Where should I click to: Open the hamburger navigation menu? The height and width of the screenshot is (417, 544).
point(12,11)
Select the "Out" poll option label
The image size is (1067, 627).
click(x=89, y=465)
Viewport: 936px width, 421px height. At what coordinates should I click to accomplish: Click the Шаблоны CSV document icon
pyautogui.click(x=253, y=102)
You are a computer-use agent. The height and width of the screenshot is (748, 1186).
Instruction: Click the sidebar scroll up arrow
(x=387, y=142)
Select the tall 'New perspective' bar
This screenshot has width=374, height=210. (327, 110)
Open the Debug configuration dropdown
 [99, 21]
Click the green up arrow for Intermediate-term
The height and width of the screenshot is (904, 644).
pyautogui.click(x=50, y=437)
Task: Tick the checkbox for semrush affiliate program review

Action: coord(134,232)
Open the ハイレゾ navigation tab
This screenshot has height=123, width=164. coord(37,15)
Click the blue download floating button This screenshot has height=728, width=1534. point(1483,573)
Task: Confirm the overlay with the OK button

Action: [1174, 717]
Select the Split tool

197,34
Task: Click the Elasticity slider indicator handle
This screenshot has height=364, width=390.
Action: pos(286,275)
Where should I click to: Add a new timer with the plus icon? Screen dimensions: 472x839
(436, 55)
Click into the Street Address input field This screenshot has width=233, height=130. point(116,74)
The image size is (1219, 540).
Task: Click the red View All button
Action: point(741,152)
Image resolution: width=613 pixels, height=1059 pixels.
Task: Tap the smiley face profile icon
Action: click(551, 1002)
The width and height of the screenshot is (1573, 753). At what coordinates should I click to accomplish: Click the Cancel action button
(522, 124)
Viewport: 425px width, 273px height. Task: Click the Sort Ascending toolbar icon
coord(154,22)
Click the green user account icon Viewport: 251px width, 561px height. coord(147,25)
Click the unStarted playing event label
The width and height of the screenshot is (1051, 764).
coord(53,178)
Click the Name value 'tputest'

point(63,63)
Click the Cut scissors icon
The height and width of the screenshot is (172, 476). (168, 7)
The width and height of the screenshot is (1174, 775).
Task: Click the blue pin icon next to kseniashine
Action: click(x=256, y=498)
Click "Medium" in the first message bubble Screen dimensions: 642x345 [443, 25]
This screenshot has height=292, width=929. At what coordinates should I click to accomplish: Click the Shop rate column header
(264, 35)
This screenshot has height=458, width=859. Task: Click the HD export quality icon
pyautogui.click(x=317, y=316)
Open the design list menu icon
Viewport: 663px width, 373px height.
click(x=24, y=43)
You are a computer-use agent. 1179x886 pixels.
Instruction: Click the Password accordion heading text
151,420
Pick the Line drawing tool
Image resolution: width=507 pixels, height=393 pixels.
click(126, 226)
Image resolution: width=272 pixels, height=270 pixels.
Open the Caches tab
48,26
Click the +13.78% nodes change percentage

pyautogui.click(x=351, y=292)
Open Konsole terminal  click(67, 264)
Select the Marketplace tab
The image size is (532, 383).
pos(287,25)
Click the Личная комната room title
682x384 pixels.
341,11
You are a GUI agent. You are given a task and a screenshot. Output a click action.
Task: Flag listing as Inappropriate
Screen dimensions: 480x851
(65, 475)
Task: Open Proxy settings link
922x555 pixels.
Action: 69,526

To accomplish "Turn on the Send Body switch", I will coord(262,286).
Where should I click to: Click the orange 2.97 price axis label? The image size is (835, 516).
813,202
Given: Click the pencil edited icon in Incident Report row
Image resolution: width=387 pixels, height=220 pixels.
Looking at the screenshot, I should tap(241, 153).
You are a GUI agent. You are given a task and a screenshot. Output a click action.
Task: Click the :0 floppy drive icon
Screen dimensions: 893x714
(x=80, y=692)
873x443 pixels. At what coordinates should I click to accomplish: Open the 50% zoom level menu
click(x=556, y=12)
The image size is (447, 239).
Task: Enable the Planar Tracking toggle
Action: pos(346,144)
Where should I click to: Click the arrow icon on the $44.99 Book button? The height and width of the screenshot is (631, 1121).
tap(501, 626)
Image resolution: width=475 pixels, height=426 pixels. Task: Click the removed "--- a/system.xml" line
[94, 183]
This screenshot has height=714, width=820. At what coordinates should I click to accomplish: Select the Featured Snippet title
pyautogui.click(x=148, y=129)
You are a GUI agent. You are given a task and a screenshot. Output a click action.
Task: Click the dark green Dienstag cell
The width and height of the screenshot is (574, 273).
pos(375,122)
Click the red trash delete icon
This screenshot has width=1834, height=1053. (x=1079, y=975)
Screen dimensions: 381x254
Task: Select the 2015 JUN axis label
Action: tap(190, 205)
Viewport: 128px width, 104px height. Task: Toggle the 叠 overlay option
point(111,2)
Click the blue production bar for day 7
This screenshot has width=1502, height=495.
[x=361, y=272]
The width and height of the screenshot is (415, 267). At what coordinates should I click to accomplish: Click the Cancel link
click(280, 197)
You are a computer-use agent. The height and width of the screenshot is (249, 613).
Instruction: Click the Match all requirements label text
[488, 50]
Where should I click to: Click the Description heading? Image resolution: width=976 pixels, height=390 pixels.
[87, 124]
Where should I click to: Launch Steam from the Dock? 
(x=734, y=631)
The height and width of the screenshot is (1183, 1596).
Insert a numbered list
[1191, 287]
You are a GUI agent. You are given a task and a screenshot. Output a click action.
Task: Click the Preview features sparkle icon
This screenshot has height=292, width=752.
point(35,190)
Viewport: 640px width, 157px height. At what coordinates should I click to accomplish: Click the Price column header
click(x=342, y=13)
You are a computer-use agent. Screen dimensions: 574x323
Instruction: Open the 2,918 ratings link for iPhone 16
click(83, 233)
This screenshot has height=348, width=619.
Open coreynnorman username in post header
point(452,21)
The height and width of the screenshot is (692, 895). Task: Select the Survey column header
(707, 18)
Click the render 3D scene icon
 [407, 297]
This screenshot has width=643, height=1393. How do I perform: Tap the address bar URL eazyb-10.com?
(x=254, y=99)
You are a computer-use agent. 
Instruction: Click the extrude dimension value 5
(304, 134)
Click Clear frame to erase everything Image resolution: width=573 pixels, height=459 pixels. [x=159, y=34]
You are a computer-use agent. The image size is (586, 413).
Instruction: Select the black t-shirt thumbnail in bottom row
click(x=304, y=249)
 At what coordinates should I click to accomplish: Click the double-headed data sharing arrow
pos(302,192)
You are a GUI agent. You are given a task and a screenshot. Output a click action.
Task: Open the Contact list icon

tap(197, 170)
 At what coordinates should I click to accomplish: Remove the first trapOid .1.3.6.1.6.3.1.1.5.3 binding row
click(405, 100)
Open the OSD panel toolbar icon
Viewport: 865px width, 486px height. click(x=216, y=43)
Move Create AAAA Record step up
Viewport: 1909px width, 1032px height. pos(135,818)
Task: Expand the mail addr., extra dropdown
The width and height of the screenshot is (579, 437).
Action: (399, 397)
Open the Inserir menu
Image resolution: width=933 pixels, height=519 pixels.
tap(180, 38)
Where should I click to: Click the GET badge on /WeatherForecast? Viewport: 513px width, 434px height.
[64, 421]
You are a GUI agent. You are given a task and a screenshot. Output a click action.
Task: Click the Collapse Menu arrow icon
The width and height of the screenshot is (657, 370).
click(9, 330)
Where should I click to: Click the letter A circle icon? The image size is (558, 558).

- **GOAL OF THE EXERCISE**:
Reproduce the lines of the listing above verbatim, starting at the line that contains "Where should I click to: Click the arrow" and ending at the line that contains "click(280, 197)". Output only those lines, with both end lines included.

- **TASK OUTPUT**:
Where should I click to: Click the arrow icon on the $44.99 Book button? The height and width of the screenshot is (631, 1121).
tap(501, 626)
Image resolution: width=475 pixels, height=426 pixels. Task: Click the removed "--- a/system.xml" line
[94, 183]
This screenshot has height=714, width=820. At what coordinates should I click to accomplish: Select the Featured Snippet title
pyautogui.click(x=148, y=129)
You are a GUI agent. You are given a task and a screenshot. Output a click action.
Task: Click the dark green Dienstag cell
The width and height of the screenshot is (574, 273).
pos(375,122)
Click the red trash delete icon
This screenshot has width=1834, height=1053. (x=1079, y=975)
Screen dimensions: 381x254
Task: Select the 2015 JUN axis label
Action: tap(190, 205)
Viewport: 128px width, 104px height. Task: Toggle the 叠 overlay option
point(111,2)
Click the blue production bar for day 7
This screenshot has width=1502, height=495.
[x=361, y=272]
The width and height of the screenshot is (415, 267). At what coordinates should I click to accomplish: Click the Cancel link
click(280, 197)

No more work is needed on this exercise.